Both deals were worth around $3 million and were struck on an EBITDA multiple of around three times – and were earnings accretive from day one.
The RBH acquisition entailed an up-front payment of $1.8 million, with the remaining $1.2 million deferred over 12 months at an interest rate of 8.5 per cent.
Shelby says a key benefit of both acquisitions is they can be absorbed into Babylon’s existing operations without additional overheads, with profits flowing through to the bottom line.
From a standing start in 2017, Babylon has always been acquisitive. In July 2019 the company purchased the Mackay-based diesel specialist Primepower Queensland for $4.2 million in cash and scrip; and in February 2021 the company bought water blasting and industrial services outfit Ausblast for $4.4 million upfront.
Despite the earnings turnaround, Shelby says the maintenance division still is considered non-core and the company is exploring options to monetise this segment.
“But now it’s worth more if we sell it off so it is a better position to be in,” he says.
On the flipside, Babylon is eyeing some more bolt-on water acquisitions, in a climate in which many proprietors are getting long in the tooth.

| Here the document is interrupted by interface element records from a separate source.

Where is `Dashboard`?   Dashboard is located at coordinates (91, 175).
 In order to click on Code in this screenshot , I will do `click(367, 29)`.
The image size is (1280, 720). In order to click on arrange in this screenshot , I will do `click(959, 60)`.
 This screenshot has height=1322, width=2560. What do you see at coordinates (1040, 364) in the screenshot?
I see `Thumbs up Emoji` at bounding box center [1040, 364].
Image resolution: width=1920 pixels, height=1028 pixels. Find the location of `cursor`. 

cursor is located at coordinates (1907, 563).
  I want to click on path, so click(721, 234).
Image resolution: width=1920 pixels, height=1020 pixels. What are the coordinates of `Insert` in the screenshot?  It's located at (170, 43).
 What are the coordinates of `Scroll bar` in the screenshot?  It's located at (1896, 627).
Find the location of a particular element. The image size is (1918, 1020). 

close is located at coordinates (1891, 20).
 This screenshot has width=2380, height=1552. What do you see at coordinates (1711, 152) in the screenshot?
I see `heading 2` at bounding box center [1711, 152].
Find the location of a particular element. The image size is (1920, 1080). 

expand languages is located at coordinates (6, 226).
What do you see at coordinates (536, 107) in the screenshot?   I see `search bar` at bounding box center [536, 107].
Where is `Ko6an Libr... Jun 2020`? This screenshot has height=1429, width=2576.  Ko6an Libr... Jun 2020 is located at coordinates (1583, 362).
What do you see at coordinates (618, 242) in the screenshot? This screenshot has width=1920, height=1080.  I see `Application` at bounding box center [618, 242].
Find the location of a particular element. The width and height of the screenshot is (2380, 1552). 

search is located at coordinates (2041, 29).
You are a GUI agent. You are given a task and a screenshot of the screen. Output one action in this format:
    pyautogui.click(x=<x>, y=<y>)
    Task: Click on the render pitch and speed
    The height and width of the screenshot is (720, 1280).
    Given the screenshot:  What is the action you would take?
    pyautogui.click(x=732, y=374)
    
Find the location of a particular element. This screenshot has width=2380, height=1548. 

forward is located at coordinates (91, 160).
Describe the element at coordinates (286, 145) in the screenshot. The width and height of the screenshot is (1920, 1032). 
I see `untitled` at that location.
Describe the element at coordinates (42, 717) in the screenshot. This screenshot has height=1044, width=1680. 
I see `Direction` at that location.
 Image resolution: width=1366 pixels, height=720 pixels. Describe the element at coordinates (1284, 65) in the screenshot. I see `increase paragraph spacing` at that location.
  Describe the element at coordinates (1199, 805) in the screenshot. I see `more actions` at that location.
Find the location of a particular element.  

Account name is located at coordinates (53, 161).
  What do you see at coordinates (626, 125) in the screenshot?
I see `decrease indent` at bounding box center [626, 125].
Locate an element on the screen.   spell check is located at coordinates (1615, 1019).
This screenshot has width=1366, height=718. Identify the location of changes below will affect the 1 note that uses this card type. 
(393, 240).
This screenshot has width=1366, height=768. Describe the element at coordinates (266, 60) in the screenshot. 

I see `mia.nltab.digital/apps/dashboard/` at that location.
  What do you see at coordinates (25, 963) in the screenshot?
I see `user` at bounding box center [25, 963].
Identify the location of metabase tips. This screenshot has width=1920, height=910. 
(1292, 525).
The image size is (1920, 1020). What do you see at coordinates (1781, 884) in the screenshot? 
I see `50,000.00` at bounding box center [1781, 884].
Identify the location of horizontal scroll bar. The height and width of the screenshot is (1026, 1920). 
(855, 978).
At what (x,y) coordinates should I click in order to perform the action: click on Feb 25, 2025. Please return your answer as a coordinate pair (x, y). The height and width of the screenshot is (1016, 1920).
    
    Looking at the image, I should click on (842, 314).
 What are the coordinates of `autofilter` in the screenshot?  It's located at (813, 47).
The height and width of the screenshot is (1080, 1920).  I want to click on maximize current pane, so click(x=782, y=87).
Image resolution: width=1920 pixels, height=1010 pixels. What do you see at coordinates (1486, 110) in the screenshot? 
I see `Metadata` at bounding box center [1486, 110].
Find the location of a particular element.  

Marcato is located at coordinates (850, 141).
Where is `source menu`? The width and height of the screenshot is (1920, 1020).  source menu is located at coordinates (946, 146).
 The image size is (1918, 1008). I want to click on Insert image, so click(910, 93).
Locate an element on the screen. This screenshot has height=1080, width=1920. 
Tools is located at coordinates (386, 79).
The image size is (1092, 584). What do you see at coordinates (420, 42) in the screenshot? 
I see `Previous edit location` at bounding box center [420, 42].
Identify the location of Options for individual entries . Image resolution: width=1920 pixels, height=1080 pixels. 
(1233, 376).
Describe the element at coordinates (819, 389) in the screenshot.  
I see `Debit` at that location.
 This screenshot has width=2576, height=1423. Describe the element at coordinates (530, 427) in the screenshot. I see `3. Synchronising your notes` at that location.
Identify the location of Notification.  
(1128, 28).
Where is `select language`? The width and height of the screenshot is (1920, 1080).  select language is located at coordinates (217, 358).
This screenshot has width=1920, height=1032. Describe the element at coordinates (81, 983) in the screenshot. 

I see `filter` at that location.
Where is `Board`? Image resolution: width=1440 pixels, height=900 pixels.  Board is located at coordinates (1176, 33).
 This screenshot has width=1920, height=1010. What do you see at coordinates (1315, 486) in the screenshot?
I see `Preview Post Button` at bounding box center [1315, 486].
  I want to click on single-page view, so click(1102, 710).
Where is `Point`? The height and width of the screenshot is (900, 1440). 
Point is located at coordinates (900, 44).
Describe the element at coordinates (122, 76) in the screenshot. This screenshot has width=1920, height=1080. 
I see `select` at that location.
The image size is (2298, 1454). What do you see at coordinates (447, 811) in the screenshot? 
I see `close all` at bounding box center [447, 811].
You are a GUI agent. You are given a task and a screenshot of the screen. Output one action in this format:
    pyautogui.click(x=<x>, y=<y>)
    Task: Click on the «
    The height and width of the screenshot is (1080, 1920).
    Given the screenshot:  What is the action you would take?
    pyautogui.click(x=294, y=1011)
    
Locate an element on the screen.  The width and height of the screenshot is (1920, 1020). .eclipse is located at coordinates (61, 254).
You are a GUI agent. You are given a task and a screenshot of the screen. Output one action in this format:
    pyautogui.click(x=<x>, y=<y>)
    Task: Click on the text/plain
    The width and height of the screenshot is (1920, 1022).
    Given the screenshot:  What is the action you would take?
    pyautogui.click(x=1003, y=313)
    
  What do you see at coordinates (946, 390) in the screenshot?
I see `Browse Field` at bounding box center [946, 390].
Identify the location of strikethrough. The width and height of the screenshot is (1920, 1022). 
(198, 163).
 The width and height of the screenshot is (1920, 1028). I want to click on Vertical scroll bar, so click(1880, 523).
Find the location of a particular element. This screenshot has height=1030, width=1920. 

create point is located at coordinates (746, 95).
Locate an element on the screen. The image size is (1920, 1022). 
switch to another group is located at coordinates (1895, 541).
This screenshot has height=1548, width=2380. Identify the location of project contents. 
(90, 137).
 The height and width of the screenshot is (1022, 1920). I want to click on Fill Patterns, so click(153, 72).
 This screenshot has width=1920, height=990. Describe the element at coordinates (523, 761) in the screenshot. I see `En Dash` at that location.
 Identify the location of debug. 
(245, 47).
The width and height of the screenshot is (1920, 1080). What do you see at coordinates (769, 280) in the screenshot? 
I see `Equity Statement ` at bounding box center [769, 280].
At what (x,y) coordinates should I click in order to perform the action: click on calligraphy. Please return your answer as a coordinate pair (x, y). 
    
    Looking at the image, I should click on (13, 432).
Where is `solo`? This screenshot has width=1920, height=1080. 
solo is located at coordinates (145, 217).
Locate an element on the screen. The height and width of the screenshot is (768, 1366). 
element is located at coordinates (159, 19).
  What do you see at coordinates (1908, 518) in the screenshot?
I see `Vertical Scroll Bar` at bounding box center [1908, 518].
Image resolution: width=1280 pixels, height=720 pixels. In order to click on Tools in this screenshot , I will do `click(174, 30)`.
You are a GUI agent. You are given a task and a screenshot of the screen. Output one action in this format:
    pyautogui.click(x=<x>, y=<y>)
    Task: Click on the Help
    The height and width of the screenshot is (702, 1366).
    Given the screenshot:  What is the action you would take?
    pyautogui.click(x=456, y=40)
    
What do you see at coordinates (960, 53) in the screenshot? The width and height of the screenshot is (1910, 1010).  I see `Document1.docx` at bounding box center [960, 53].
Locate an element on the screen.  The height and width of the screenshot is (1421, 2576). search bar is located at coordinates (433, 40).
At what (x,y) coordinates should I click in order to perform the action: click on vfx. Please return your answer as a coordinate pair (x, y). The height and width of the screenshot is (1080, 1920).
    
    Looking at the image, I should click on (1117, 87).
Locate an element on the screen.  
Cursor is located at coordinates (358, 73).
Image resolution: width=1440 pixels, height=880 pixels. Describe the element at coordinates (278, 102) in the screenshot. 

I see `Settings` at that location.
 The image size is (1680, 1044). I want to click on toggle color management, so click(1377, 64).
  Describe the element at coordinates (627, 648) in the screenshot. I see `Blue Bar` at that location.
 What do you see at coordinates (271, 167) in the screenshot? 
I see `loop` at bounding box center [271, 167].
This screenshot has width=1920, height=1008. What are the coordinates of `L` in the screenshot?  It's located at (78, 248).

“The resources boom meant a wave of people who have made good money over decades, but are of a certain vintage and tired of running day-to-day operations,” Shelby says.
“Typically, they are family affairs with $10 million-a-year revenue or below, but the kids aren’t interested in taking over.”
He adds that Babylon is appealing as an acquirer, because the vendors can take care of their valued employees and clients.
“The vendors are buying into Babylon’s ‘big picture’ vision, enabling us to deals including a meaningful scrip component.”
Meanwhile, Shelby describes trading conditions as “exceptionally busy” with heightened visibility on where the next dollar of revenue is likely to come from.
“In past years the sales cycle was short and you didn’t really know what would happen three months out,” he says. “Having this great visibility allows us to plan, enhance profitability and deliver better results for our clients.”
A trait of the water rental business is that work is renewed month by month, rather than secured by long-term contracts. But by and large, the large clients don’t move in a hurry.
“They don’t suddenly decide they don’t need to pump water,” he say. “When you have a piece of gear on a pontoon weighing 16 tonnes, it’s not like they will return it tomorrow.”
Furthering the efficiency drive, Babylon in January moved in to new purpose-built premises in the Perth suburb of High Wycombe, consolidating several Perth leases.
“Apart from operational efficiencies, the move is also enabling us to attract and maintain labour in a tight market,” Shelby says.
Meanwhile, Babylon remains in a tight financial position with cash of $2.12 million and $2.099 million of unused financing facilities. But Shelby notes the company settled $4.5 million of outstanding convertible notes last July, thus removing a sizeable interest rate burden.
The company has receivables of $5.2 million from its blue-chip client base, which includes Rio Tinto, BHP, Fortescue Mining and Alcoa and Newmont.
“The acquisitions are earnings positive and the banks continue to be supportive with asset financing,” Shelby says.
Despite Babylon’s progress, the share price has yet to gain the traction its earning trajectory would suggest, and the company bears a modest market capitalisation of $13.5 million.
The biggest holder, former Elders executive Geoff Lord, retains the faith with a 25 per cent holding which was increased in the recent recapitalisation.
“I turn up every day to do my job, which is to improve the earnings profile, de-risk the company and improve the balance sheet,” Shelby says.
He adds that the owners of both RWG and RBH showed faith in Babylon’s near-term prospects by agreeing to deferred payments.
Whatever growth avenues the company chooses, they will be navigated carefully.
“We are not all guns blazing for unsustainable growth,” Shelby says. “We have taken a breath and are carefully building a sustainable earnings profile through organic growth and earnings accretive acquisitions.”